Ce fut alors autour de l’auto une mêlée générale. Tous voulaient embrasser les nouveaux époux avant leur départ, les vœux de bonheur, les rires joyeux, les exclamations les plus diverses arrivaient confus aux oreilles des voyageurs ahuris. Étienne mit la voiture en mouvement, suivit lentement l’allée qui conduisait au chemin, vira à gauche, et, bombardés de confettis, les heureux mariés filèrent sur la rue Girouard.

Quelques instants encore, les invités purent suivre leur fuite sous le dôme verdoyant ; mais, comme par sortilège, cette vision même s’évanouit à la courbe voisine.

Lentement, la foule des invités et des curieux se dispersa.

Il ne restait plus maintenant que deux invités auprès de la famille Normand. Un jeune homme, très élégant causait avec Ghislaine et un autre, un peu plus âgé, tenant compagnie aux parents du mari.

— N’est-ce pas le Docteur Durand qui cause avec vos parents, Ghislaine ?

— Mais certainement, Jean, ne le connaissez-vous pas ? C’est le plus intime ami d’Étienne.

— Je me rappelle vaguement l’avoir rencontré quelquefois. C’est un fameux original, paraît-il.

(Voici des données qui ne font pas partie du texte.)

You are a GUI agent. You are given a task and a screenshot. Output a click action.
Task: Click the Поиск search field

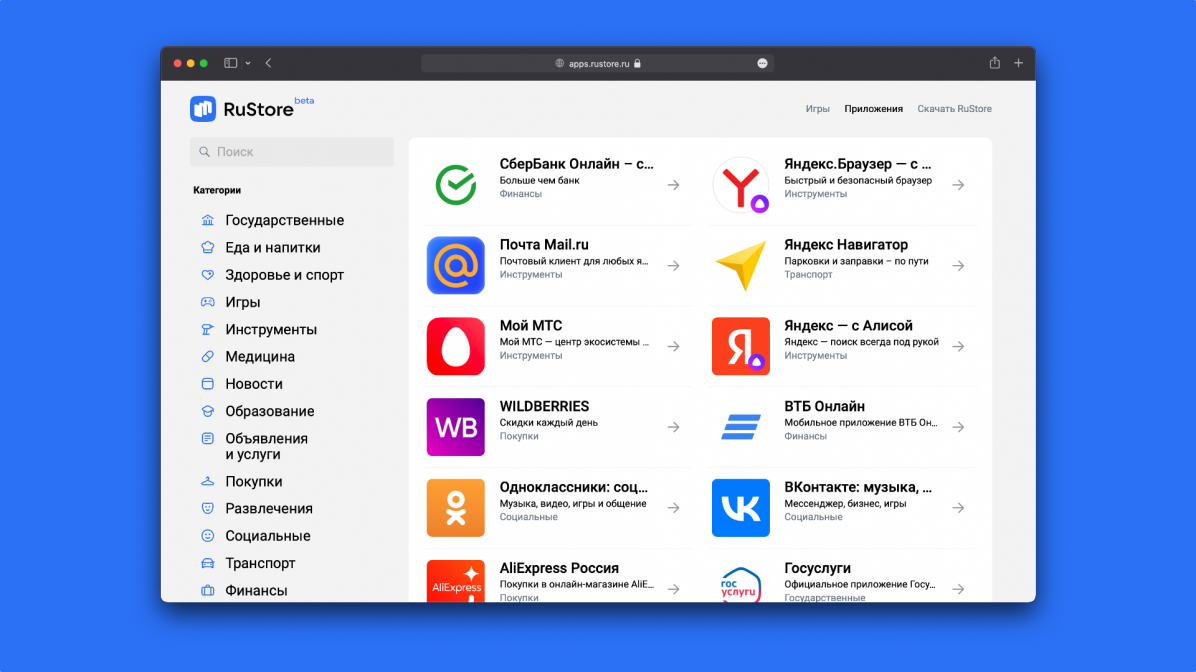tap(292, 152)
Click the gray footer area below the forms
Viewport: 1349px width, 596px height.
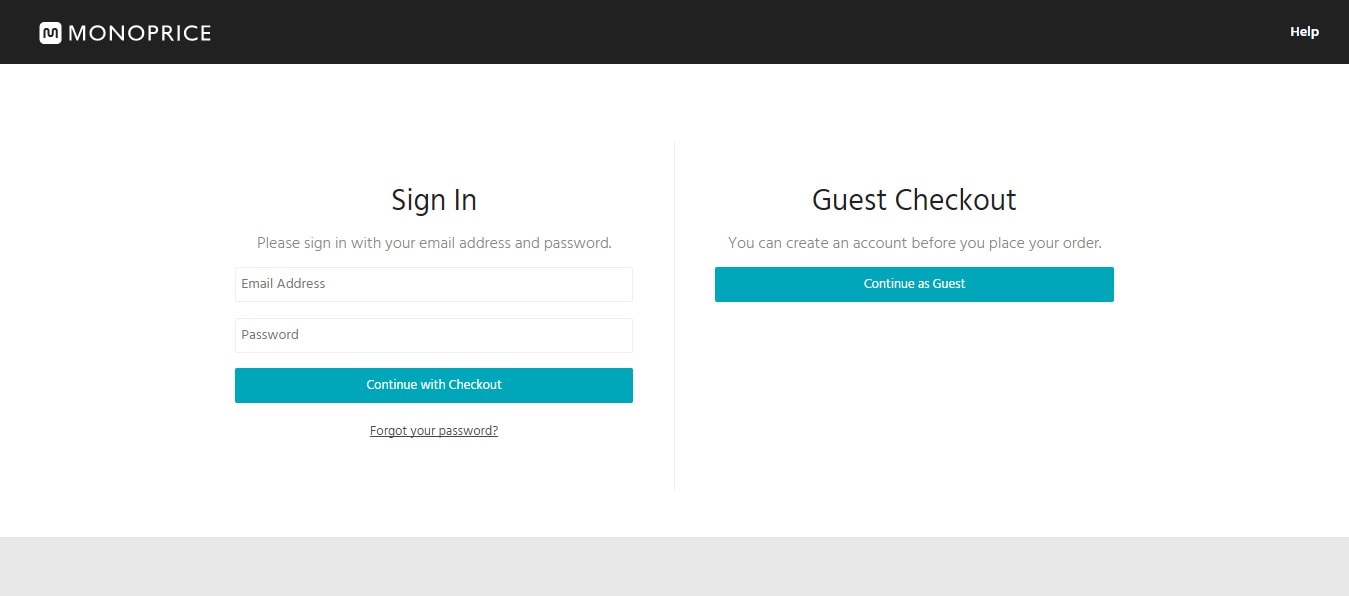674,567
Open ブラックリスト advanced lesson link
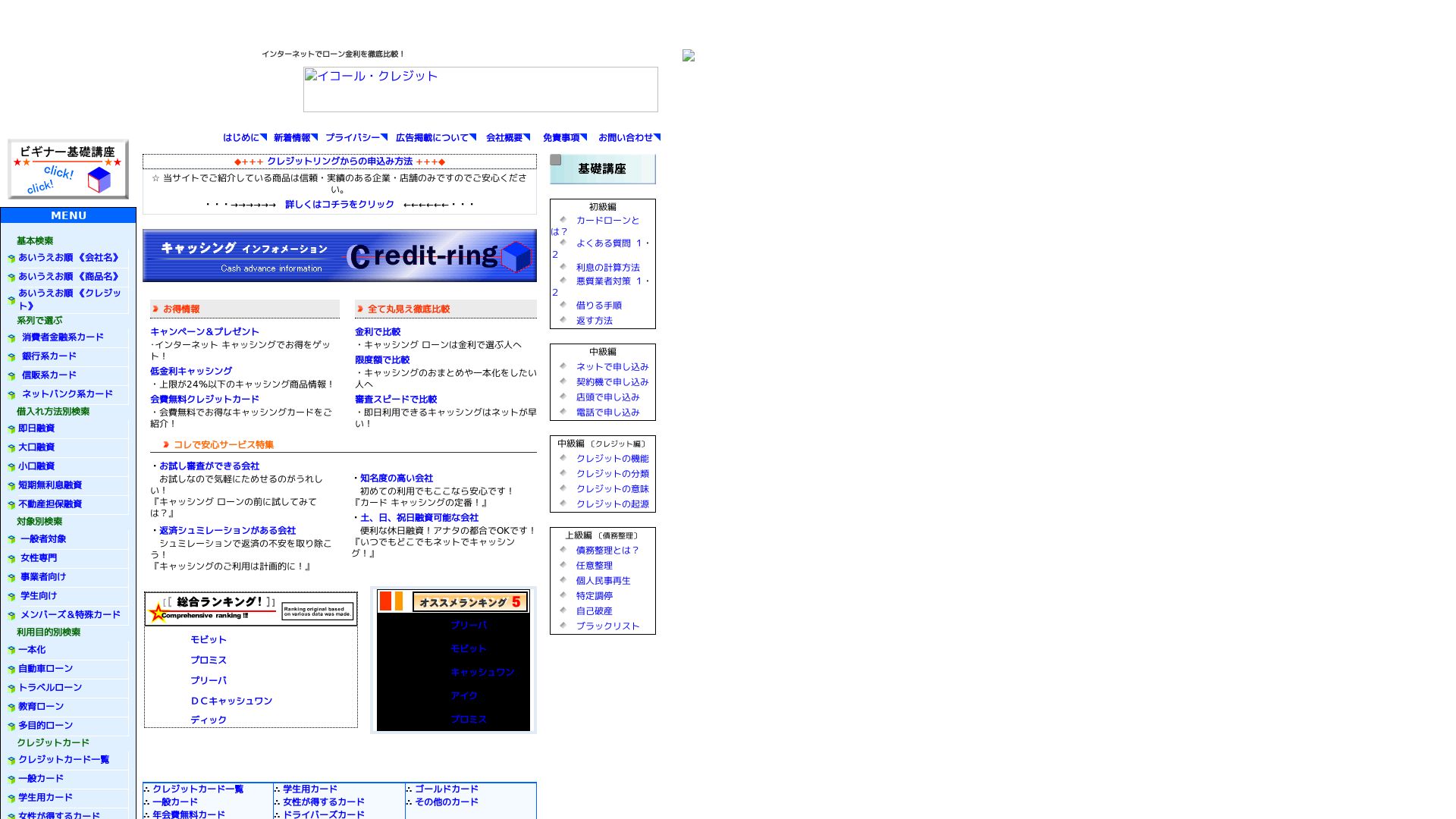The image size is (1456, 819). coord(607,626)
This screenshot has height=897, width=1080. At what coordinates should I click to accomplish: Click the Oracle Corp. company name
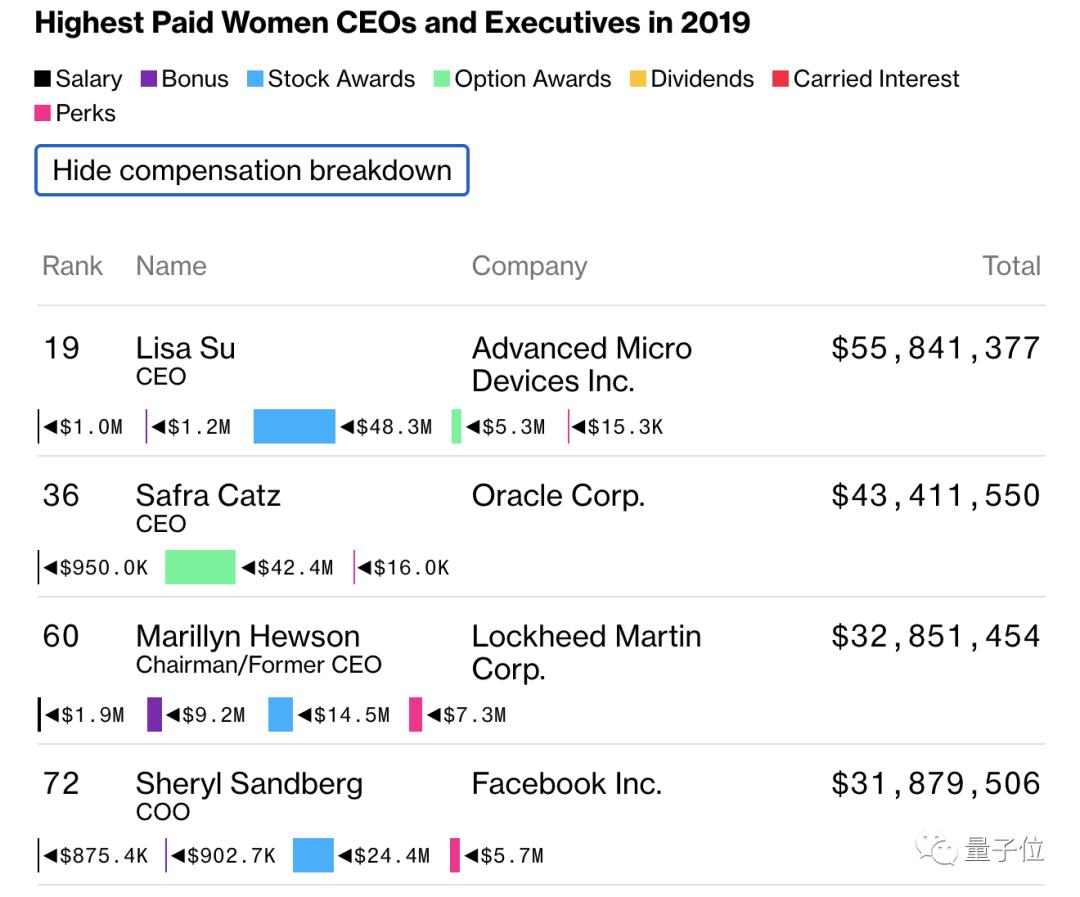point(558,496)
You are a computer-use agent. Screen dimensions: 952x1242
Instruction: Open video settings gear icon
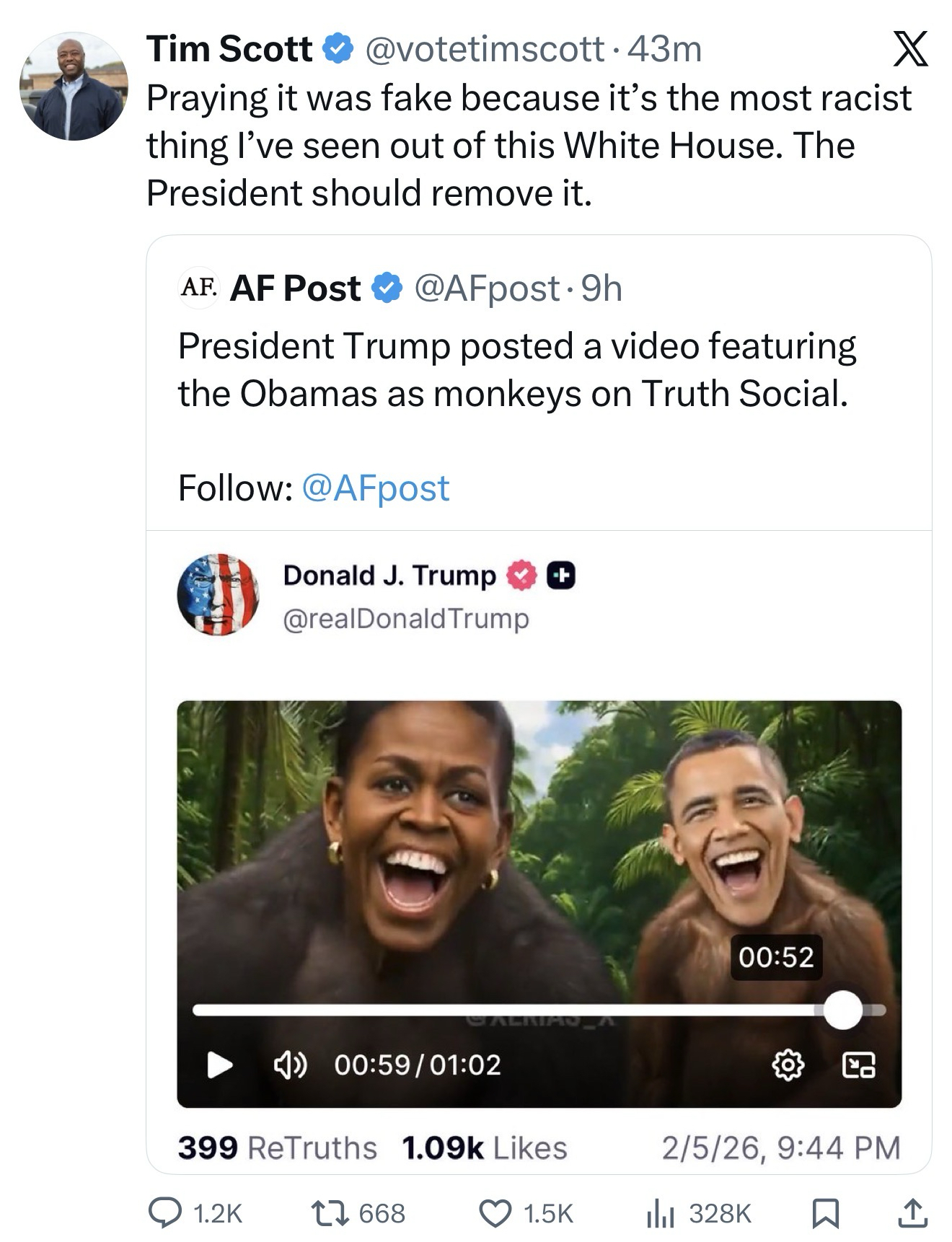tap(788, 1065)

— S’il faut en croire mon frère, c’est un homme qui a son franc parler. Voulez-vous que je vous le présente ?

Cela me ferait grand plaisir ; mais auparavant, je voudrais profiter de ces quelques moments qui nous restent à passer ensemble et aussi, vous demander si le spectacle du bonheur de votre frère…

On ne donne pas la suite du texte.